World War II: Vivian Ruiz & Saul Rocha, 4th Period

  • Japanese Invasion of China

    Japanese Invasion of China
    The Second Sino-Japanese War was a military conflict fought primarily between the Republic of China and the Empire of Japan from 1937 to 1945. The Japanese wanted more land. It followed the First Sino-Japanese War of 1894–95
  • Rape of Nanking

    Rape of Nanking
    To break the spirit of Chinese resistance, Japanese General Matsui Iwane ordered that the city of Nanking be destroyed. Much of the city was burned, and Japanese troops launched a campaign of atrocities against civilians. The Japanese killed 150,000 male “war prisoners,”, an additional 50,000 male civilians, and raped at least 20,000 women and girls of all ages, many of whom were mutilated or killed in the process. Shortly after the end of World War II, Matsui was found guilty and executed.
  • Germany's Blitzkrieg

    Germany's Blitzkrieg
    A German term for “lightning war,” blitzkrieg is a military tactic designed to create disorganization among enemy forces through the use of mobile forces and locally concentrated firepower. Its successful execution results in short military campaigns, which preserves human lives and limits the expenditure of artillery.

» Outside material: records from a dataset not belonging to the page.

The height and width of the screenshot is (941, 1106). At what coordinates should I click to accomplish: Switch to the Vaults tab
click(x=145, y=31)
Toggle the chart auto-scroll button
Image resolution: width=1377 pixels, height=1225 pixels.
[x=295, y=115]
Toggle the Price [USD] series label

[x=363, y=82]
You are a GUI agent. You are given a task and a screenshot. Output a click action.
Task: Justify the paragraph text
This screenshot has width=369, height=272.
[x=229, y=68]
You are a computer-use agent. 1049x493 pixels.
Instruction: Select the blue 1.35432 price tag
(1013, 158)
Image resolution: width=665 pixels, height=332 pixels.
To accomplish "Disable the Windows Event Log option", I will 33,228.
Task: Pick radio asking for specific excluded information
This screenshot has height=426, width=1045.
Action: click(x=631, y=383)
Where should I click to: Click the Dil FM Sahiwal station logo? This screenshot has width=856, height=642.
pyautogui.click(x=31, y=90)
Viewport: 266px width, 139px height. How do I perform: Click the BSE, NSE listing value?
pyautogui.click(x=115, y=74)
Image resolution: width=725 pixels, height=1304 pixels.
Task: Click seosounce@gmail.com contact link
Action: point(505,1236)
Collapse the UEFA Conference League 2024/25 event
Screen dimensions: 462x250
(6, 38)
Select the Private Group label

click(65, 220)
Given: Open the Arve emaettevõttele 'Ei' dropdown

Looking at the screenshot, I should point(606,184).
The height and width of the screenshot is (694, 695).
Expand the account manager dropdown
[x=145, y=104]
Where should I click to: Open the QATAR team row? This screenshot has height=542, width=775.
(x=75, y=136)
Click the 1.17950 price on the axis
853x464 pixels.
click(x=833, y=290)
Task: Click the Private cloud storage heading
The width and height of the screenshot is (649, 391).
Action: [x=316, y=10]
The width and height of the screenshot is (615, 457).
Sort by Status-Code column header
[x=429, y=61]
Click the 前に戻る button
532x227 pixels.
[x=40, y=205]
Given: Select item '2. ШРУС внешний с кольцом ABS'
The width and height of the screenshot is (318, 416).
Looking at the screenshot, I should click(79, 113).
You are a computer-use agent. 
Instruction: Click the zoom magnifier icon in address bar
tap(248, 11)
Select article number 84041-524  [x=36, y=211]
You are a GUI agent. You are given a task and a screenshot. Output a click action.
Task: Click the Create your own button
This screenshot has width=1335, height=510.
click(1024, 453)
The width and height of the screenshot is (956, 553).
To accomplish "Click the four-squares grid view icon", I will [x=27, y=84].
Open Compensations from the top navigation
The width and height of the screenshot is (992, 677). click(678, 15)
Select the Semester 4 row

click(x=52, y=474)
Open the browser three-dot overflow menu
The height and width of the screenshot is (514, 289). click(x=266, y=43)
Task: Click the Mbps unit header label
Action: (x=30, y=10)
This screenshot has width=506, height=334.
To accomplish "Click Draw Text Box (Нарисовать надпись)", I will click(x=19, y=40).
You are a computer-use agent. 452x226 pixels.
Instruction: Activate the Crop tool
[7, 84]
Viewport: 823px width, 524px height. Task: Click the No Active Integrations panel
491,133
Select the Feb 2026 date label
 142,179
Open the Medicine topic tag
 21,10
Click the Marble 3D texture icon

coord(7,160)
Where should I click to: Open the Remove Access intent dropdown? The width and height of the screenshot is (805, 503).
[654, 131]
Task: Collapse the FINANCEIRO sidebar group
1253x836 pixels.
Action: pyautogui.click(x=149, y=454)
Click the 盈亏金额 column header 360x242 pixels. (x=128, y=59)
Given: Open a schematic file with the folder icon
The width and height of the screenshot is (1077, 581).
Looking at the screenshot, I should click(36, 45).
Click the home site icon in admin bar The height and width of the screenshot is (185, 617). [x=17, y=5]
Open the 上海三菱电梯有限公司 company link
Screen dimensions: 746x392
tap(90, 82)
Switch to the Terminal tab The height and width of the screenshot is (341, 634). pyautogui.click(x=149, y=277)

German forces tried out the blitzkrieg in Poland in 1939 before successfully employing the tactic with invasions of Belgium, the Netherlands and France in 1940.
  • Germany's invasion of Poland

    Germany's invasion of Poland
    The Invasion of Poland, also known as the September Campaign, or the 1939 Defensive War in Poland, and alternatively the Poland Campaign or Fall Weiss in Germany, was a joint invasion of Poland by Nazi Germany. Germans were very unhappy with the move after Adolf Hitler had signeed a pact with Poland. Poland was split in half to chare with Russia as an agreement.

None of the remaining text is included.